Because I wanted to support literacy as well  as
Margaret Daley, I bought her Saving Hope, at the Romance Writer's of America (RWA) Literacy Booksigning this past July in Anaheim. Margaret Daley is on my auto-buy list and I've enjoyed her books whether they are contemporary, suspense, or historical.

From looking at the cover, I assumed Saving  Hope was another of her forays into the historical realm. 

Was I wrong. 

Saving Hope is a contemporary suspense and about as gritty as you can get in inspirational publishing.

Was I disappointed? Not in the slightest. Margaret Daley has made the successful transition from category to trade books, bringing a new depth of characters and plot to her story. 

Sticking to her roots, Daley weaves the romance of the two main characters around, between, and into the hidden world of child prostitution and shows us enough to spike our anger without glorifying the acts of despicable  adults who prey on forgotten children. This book is not only about bringing  awareness of this hideous crime to our eyes.... it's also about the
need  to support - financial and otherwise - the people who work to help the victims  get out of that life and give them whatever they need to begin again. 

The hero is Texas Ranger Wyatt Sheridan, a member of the Child Rescue Task Force, and a widower with a daughter the same age as the victims he seeks to rescue. This makes his job close to his heart because any one of the girls he  finds - dead or alive - could be his daughter. It's the reason he keeps a close,  almost over-protective, watch on her. But has he constricted her movements to  the point of rebellion?

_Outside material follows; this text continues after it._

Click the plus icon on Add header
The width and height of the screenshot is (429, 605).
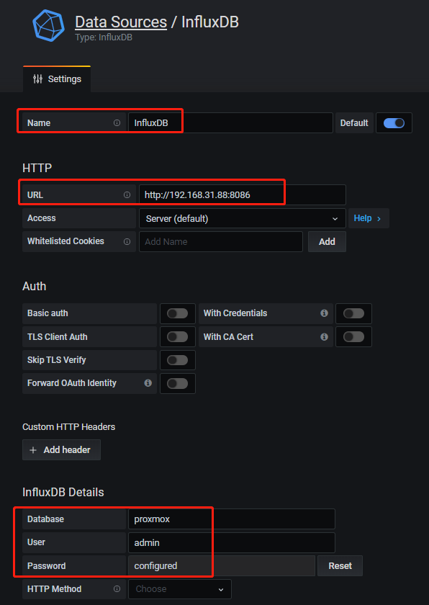(x=35, y=449)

Kate Winslow is the founder and director of the  Beacon of Hope School, a place where rescued child prostitutes can recover from  their trauma in a loving environment. Kate's staff gets the girls' education  back on track while raising their self-respect and hope for a future. Although  most of the girls welcome their rescue, some can't handle it and go back. So  when a girl who's on the road to success goes missing, Kate suspects foul play.  But will anyone believe her?

The romance between Wyatt and Kate is the  perfect pace for realism, and I held my breath with each touch and through  each tender moment.

A master at characters as well as suspense, Daley  pits her characters' weaknesses against numerous suspects. Early on, she allows  us to see one villian, but keeps us guessing about his
secret partner.  And  although I'd guessed the 2nd villain correctly halfway through the book, I  wavered, not really believing my guess until proven in the end.

I admit  to liking Daley's Love Inspired Suspense books, but this longer novel of Saving Hope, rich in personality, with the right touch of excitement  and dismay, makes me tingle with anticipation of the next book in The  Men of the Texas Rangers series, Shattered
Silence
.

Saving Hope was one of books under discussion for July at The  Book Club Network's ACFW on-line book club.

Did you participate  in the discussion? If the discussion is available to read, would you access it  after the fact? Do you ever discuss the questions authors provide at the back of  their books?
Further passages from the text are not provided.